* **AIM OF THE TASK**:
How many lines in the entries below contain the word "computer"? Answer with the number and nothing else.

-------------------------

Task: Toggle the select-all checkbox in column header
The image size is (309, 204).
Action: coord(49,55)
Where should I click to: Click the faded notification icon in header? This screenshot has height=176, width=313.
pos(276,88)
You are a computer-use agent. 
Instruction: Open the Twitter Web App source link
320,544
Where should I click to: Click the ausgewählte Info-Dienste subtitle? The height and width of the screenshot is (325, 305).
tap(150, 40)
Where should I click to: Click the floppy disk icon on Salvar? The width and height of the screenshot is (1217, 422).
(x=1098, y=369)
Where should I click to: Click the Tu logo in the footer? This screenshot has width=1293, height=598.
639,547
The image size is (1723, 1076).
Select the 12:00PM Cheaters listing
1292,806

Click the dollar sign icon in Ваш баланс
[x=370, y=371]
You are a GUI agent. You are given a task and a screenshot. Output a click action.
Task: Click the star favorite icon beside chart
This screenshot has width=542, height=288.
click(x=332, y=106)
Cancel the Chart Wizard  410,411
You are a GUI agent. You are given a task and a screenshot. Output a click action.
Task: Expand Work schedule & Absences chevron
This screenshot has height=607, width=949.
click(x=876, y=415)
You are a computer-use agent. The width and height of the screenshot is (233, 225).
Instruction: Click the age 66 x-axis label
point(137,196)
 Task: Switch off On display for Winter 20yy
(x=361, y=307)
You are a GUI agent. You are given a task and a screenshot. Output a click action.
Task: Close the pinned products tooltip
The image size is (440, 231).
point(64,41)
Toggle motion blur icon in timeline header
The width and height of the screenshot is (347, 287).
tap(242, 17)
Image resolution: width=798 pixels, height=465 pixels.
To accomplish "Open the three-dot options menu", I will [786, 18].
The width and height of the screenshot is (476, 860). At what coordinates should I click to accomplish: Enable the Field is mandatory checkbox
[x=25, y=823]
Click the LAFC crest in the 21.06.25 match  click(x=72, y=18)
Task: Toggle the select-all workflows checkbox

-------------------------

* **ANSWER BOX**:
2